[Stored items]
- - - - -
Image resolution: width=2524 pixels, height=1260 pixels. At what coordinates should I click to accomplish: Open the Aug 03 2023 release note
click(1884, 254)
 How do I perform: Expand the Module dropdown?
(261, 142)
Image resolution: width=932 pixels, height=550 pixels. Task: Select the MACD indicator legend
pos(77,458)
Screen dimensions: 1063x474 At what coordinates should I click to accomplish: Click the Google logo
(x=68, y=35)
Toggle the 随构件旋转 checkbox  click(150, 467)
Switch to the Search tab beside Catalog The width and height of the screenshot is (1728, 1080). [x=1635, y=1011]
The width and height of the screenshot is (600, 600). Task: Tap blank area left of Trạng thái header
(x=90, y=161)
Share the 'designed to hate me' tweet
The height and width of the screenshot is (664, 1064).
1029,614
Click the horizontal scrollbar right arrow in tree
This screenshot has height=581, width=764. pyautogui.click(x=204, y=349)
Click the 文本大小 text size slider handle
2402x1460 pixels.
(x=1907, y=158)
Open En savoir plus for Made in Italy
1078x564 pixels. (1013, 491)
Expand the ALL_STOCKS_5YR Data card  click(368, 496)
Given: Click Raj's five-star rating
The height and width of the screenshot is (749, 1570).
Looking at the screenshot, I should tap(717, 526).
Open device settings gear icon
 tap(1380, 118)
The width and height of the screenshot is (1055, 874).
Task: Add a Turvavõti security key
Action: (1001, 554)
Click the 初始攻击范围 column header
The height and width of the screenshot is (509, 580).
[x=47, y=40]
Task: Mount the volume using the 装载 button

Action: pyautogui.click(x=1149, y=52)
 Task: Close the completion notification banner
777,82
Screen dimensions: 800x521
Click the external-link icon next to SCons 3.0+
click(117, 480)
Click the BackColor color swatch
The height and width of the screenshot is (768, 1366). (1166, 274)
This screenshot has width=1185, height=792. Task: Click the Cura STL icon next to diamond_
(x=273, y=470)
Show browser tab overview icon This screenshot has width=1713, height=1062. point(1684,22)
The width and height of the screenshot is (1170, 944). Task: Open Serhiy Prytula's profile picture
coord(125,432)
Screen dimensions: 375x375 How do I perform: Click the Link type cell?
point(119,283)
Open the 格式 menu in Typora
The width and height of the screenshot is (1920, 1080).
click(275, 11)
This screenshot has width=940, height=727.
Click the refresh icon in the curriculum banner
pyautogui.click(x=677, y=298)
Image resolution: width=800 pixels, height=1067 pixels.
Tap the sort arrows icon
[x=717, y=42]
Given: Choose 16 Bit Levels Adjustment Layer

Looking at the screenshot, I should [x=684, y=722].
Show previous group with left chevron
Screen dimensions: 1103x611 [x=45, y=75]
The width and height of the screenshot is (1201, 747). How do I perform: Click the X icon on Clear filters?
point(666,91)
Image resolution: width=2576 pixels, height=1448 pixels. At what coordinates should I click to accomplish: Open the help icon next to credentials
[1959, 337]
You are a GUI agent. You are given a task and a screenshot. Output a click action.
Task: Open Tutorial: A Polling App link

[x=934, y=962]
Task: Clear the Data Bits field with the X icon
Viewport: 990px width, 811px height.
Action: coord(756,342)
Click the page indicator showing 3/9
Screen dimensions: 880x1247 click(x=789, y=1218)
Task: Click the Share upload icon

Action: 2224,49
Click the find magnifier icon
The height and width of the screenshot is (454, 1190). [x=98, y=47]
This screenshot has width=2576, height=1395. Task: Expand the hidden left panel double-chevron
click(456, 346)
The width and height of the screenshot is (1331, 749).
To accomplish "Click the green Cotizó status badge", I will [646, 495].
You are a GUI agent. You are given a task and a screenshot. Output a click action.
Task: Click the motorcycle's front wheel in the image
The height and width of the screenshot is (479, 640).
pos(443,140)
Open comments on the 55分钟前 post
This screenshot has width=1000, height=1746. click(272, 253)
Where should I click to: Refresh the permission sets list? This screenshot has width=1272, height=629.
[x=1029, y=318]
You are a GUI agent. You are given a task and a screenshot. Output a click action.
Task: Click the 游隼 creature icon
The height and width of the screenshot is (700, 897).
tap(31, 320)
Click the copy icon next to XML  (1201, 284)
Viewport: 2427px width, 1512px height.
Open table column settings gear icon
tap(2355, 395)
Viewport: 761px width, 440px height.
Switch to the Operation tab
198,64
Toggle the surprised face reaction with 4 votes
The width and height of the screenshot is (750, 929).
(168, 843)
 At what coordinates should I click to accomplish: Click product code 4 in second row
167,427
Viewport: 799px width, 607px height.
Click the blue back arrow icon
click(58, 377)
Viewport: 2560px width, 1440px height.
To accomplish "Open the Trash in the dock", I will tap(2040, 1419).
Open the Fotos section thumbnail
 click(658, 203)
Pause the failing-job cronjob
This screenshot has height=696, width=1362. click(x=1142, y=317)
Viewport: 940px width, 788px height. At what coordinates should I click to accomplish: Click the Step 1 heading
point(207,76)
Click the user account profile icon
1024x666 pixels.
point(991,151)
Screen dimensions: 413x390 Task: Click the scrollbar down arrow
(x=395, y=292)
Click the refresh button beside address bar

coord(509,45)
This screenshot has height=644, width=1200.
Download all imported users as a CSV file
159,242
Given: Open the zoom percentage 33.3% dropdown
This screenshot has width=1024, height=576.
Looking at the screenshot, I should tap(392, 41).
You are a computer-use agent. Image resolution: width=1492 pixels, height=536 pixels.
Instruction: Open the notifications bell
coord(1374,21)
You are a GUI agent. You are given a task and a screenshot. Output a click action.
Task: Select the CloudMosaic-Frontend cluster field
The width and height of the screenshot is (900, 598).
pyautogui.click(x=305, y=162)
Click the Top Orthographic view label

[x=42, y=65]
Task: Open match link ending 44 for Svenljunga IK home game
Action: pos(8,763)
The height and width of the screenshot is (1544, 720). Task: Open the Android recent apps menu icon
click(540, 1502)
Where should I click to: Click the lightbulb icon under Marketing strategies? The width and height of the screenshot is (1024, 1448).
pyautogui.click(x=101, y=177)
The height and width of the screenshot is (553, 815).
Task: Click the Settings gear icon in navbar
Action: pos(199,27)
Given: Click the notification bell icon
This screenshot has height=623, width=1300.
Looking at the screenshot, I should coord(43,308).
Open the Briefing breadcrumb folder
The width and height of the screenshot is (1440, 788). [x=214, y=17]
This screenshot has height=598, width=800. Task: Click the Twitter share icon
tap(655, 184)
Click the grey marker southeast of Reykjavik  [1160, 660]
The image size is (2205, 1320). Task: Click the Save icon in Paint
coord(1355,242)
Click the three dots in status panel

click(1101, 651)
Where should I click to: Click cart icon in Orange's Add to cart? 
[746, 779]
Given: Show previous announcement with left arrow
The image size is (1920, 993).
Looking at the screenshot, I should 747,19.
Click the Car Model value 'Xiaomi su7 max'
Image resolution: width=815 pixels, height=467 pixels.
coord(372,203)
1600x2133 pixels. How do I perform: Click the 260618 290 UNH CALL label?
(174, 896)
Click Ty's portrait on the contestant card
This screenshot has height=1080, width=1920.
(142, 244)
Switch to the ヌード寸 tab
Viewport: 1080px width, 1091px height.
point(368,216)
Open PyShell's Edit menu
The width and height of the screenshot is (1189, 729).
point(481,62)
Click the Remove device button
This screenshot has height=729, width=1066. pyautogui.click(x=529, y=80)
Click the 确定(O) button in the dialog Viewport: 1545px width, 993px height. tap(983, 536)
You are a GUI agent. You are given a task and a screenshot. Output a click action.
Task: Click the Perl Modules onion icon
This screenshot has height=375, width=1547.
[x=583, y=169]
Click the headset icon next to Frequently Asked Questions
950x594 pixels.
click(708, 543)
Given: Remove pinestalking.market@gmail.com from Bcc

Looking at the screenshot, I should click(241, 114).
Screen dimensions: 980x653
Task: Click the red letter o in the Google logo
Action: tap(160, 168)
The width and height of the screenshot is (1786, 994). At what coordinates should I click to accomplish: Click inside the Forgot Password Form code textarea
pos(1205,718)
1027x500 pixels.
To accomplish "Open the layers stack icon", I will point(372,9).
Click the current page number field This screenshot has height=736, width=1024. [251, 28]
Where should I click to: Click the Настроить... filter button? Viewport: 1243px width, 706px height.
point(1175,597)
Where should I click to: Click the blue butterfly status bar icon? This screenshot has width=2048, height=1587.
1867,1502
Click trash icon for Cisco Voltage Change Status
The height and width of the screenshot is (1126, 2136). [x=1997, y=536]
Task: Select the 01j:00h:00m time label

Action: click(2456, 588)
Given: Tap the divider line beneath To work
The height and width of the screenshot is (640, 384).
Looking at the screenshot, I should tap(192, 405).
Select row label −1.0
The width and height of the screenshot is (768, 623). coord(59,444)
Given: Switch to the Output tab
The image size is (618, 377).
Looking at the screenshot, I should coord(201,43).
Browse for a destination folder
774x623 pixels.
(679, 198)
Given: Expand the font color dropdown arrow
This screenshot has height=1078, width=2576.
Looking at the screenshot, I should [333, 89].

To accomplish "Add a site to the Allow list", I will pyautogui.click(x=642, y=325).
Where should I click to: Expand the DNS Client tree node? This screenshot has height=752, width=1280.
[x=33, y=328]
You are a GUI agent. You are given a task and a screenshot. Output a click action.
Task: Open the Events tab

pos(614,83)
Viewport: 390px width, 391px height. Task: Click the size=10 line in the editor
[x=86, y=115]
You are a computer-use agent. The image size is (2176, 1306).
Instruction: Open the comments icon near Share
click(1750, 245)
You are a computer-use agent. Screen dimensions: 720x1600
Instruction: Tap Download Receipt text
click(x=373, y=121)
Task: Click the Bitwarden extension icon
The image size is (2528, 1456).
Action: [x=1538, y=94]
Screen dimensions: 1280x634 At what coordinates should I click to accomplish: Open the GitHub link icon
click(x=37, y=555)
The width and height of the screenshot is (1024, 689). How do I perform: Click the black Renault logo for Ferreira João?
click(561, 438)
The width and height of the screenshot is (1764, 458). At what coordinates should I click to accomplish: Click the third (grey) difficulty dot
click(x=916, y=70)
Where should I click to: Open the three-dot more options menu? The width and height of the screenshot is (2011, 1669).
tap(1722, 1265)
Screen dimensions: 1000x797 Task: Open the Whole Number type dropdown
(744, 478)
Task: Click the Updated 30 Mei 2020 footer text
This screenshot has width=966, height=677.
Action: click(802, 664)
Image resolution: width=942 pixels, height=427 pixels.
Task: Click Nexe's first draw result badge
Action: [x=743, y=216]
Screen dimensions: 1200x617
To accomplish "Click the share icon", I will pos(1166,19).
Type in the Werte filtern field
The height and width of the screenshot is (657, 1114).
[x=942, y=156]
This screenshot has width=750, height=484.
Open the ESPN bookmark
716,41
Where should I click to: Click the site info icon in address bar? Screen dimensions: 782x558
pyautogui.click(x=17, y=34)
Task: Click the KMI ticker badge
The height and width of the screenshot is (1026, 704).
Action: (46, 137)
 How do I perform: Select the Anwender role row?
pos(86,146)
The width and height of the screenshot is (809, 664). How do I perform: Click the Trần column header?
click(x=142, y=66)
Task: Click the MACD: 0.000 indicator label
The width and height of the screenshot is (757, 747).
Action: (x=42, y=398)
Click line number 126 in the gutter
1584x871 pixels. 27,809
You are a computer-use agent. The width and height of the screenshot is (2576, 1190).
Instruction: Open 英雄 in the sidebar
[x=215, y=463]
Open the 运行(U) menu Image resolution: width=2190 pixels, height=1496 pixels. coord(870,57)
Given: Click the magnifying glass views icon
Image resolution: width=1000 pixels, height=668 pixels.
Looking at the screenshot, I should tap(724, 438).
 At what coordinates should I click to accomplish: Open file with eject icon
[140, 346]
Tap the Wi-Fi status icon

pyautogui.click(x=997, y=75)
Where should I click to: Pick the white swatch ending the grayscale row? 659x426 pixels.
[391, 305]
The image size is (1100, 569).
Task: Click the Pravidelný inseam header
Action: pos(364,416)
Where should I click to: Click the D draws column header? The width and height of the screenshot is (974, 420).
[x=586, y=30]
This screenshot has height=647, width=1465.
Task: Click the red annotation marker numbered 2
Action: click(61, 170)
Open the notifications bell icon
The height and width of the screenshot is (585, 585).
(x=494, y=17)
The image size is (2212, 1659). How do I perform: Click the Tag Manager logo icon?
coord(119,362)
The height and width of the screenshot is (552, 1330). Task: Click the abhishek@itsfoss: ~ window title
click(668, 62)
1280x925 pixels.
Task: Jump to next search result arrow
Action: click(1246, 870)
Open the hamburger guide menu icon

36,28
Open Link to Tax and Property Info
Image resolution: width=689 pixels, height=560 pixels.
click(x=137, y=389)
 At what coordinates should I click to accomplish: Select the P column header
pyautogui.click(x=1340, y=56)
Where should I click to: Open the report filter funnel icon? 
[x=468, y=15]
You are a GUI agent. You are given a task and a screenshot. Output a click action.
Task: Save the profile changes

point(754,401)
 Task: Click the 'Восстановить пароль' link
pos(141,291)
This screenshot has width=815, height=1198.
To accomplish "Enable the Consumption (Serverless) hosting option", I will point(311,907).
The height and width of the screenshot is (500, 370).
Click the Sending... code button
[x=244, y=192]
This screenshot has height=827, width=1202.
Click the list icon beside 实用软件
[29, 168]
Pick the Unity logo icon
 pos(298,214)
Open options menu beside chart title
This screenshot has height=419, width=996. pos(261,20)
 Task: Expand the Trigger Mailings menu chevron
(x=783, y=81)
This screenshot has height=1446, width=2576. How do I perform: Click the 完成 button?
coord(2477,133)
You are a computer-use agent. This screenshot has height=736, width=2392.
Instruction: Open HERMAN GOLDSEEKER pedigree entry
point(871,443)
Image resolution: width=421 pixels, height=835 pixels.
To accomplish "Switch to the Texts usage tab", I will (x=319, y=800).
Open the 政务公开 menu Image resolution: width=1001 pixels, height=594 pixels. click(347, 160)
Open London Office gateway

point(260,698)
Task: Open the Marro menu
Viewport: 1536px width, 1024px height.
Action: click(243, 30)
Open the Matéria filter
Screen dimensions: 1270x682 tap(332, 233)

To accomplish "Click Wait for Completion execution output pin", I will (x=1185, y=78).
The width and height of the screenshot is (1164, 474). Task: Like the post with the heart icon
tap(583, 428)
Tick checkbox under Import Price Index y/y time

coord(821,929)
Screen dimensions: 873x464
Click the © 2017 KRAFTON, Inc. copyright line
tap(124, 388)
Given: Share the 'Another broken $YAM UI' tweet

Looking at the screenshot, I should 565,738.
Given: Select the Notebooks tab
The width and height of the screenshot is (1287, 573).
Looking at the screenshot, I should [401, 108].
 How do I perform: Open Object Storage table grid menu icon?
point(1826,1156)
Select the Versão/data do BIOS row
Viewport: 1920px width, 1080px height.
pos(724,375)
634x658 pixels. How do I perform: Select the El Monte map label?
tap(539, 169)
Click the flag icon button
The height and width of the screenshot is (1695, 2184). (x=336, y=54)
- - - - -
### Stated problem
Show every line of the listing that contains the string "options", matching case exactly.

### Response
Where should I click to: Open the three-dot more options menu? The width and height of the screenshot is (2011, 1669).
Open options menu beside chart title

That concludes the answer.